Similarly, a systolic murmur due to turbulence across the right ventricular outflow tract may occur in hyperdynamic states (e.g. anaemia, pregnancy) but may also be due to pulmonary stenosis or an intracardiac shunt leading to volume overload of the RV (e.g. atrial septal defect).
Benign murmurs do not occur in diastole and systolic murmurs that radiate or are associated with a thrill are almost always pathological.
Auscultatory evaluation of a heart murmur:
Timing, intensity, location, radiation and quality are all useful clues to the origin and nature of a heart murmur:
Radiation of a murmur is determined by the direction of turbulent blood flow and is only detectable when there is a high-velocity jet, such as in mitral regurgitation (radiation from apex to axilla) or aortic stenosis (radiation from base to neck).

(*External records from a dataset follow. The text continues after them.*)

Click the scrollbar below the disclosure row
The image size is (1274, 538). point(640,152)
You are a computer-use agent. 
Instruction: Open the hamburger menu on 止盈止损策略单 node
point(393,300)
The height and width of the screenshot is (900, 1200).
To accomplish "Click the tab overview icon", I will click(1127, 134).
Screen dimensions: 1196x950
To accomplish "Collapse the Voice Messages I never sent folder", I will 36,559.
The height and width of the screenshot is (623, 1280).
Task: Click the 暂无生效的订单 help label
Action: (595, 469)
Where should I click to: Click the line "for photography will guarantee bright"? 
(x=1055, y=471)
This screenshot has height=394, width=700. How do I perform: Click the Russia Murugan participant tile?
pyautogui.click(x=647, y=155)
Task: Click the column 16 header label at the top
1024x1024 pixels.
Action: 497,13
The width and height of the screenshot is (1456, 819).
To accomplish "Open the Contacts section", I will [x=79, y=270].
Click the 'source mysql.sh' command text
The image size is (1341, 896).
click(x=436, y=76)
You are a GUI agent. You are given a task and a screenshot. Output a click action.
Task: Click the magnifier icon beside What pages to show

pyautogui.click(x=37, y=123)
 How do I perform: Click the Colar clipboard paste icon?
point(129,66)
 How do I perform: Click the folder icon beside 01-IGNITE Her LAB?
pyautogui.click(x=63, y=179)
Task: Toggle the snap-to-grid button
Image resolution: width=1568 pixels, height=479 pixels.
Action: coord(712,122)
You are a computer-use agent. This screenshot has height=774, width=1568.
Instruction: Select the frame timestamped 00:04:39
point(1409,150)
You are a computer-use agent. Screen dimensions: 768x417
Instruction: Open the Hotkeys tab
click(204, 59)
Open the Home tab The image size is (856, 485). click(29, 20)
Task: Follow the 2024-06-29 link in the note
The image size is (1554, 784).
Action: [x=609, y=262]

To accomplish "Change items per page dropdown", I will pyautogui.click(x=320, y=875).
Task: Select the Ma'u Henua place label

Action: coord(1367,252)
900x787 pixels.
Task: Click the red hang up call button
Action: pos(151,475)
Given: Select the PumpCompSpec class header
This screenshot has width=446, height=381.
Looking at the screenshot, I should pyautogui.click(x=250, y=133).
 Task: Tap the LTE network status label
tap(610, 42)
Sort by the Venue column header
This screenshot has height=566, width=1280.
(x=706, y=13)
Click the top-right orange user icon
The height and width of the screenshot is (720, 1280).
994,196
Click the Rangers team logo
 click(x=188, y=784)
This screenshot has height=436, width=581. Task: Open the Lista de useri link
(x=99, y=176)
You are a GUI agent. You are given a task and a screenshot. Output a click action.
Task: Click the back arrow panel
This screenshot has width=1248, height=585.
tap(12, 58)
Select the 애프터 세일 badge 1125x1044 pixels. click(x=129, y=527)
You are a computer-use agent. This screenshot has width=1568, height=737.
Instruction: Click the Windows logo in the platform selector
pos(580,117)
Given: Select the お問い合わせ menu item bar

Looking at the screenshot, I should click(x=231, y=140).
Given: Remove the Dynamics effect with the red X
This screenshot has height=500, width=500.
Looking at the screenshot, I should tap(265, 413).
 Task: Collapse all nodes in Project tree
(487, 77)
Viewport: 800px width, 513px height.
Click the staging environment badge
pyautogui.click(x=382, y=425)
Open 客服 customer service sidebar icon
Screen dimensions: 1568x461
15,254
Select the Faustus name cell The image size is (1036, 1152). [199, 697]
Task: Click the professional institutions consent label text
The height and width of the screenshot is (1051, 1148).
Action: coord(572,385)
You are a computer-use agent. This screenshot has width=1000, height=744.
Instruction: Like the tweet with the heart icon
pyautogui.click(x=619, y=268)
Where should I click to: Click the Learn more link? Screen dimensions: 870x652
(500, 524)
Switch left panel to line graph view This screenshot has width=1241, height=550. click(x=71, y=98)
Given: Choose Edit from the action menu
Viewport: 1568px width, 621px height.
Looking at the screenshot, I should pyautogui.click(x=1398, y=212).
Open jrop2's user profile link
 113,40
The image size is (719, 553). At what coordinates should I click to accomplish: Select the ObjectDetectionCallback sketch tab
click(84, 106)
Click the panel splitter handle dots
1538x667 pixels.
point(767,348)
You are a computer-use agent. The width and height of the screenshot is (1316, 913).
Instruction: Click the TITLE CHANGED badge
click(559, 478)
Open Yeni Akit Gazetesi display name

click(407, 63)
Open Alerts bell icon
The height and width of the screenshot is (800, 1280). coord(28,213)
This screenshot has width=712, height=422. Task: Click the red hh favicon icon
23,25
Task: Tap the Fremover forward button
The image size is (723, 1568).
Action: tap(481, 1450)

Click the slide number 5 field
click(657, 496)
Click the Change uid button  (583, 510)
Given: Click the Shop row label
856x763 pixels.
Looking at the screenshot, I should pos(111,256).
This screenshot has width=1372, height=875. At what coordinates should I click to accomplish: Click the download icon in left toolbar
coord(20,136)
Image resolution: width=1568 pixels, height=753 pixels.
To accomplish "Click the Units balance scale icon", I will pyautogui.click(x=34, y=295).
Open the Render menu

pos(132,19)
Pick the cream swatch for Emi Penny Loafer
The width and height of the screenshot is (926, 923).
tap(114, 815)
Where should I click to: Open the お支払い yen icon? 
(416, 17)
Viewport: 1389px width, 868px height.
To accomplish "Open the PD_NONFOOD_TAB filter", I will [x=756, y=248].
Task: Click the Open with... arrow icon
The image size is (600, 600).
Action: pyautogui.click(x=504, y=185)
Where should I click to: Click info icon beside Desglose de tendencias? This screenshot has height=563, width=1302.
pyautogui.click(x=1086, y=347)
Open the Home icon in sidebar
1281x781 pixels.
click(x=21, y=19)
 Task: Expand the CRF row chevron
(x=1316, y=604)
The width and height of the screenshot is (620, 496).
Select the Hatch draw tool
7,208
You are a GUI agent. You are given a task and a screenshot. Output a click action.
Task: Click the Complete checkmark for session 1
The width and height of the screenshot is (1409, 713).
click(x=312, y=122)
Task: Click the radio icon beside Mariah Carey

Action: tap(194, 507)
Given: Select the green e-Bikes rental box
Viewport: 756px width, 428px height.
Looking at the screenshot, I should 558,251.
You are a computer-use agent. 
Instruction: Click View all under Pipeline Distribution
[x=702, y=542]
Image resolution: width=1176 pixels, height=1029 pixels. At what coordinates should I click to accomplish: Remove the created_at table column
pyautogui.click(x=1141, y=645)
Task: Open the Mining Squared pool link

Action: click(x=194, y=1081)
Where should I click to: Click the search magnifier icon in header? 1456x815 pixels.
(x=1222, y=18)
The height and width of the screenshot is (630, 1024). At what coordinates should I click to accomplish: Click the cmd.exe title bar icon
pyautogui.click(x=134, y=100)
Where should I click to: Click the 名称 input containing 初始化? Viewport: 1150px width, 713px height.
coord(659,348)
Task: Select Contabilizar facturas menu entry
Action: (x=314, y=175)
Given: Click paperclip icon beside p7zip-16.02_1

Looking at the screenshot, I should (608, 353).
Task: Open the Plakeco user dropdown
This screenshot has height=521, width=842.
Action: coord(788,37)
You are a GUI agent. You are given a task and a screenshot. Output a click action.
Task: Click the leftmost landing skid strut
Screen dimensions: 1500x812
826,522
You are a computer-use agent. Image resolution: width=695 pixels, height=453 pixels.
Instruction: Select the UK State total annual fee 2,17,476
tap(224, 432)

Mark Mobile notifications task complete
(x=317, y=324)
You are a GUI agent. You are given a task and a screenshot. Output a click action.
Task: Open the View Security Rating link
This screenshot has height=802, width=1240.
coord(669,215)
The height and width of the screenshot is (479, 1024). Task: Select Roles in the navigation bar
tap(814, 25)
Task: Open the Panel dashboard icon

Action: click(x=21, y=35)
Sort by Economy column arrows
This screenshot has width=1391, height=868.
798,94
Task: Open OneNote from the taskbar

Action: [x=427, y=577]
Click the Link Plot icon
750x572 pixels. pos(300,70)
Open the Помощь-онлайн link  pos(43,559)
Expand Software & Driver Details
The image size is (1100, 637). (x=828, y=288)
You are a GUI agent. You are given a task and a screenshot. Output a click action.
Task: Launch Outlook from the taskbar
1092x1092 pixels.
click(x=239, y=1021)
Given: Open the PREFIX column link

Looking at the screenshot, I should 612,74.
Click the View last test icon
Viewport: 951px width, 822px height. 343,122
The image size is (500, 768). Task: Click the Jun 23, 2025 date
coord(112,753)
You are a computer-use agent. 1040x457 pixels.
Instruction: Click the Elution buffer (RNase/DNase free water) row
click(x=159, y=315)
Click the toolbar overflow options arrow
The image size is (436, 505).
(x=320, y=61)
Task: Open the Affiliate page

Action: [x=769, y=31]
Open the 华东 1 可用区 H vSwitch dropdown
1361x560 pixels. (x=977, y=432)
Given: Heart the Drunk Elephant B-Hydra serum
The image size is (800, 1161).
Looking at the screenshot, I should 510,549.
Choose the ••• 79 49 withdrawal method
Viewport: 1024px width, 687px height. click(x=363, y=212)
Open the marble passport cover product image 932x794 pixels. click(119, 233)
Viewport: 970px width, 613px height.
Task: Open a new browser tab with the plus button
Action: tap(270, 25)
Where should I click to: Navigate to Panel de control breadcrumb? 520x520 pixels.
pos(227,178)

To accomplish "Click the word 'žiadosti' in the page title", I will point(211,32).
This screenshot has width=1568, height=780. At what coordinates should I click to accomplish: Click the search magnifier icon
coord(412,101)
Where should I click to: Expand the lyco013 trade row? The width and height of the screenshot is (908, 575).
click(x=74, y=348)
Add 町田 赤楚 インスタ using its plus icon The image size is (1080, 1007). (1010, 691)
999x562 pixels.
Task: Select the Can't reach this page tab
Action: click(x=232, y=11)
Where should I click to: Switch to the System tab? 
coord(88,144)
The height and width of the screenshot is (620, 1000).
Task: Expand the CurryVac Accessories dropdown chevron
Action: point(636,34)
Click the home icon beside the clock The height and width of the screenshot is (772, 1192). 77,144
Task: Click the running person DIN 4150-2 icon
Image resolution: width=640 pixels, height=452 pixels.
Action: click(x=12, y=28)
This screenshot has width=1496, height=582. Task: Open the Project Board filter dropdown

Similarly, the pitch and quality of the sound can help to distinguish the murmur, such as the ‘blowing’ murmur of mitral regurgitation or the ‘rasping’ murmur of aortic stenosis.
The position of a murmur in relation to the cardiac cycle is crucial and should be assessed by timing it with the heart sounds, carotid pulse and apex beat.
Systolic murmurs associated with ventricular :outflow tract obstruction
These occur in mid-systole and have a crescendodecrescendo pattern, reflecting the changing velocity of blood flow.
Pansystolic murmurs maintain a constant intensity and extend from the first heart sound throughout systole (up to and beyond the second heart sound).
They occur when blood leaks from a ventricle into a low-pressure chamber at an even or constant velocity.
Mitral regurgitation, tricuspid regurgitation and ventricular septal defect are the only causes of a pansystolic murmur.
Late systolic murmurs are unusual but may occur in mitral valve prolapse, if the mitral regurgitation is confined to late systole, hypertrophic obstructive cardiomyopathy if dynamic obstruction occurs late in systole.
Mid-diastolic murmurs:
These are due to accelerated or turbulent flow across the mitral or tricuspid valves.
They are low-pitched noises that are often difficult to hear and should be evaluated with the bell of the stethoscope.
A mid-diastolic murmur may be due to mitral stenosis (located at the apex and axilla), tricuspid stenosis (located at the left sternal edge), increased flow across the mitral valve (e.g. the to-and-fro murmur of severe mitral regurgitation) or increased flow across the tricuspid valve (e.g. left-to-right shunt through a large atrial septal defect).
Early diastolic murmurs have a soft, blowing quality with a decrescendo pattern and should be evaluated with the diaphragm of the stethoscope.
They are due to regurgitation across the aortic or pulmonary valves and are best heard at the left sternal edge with the patient sitting forwards in held expiration.
Continuous murmurs:
These result from a combination of systolic and diastolic flow (e.g. persistent ductus arteriosus), and must be distinguished from extracardiac noises such as bruits from arterial shunts, venous hums (high rates of venous flow in children) and pericardial friction rubs.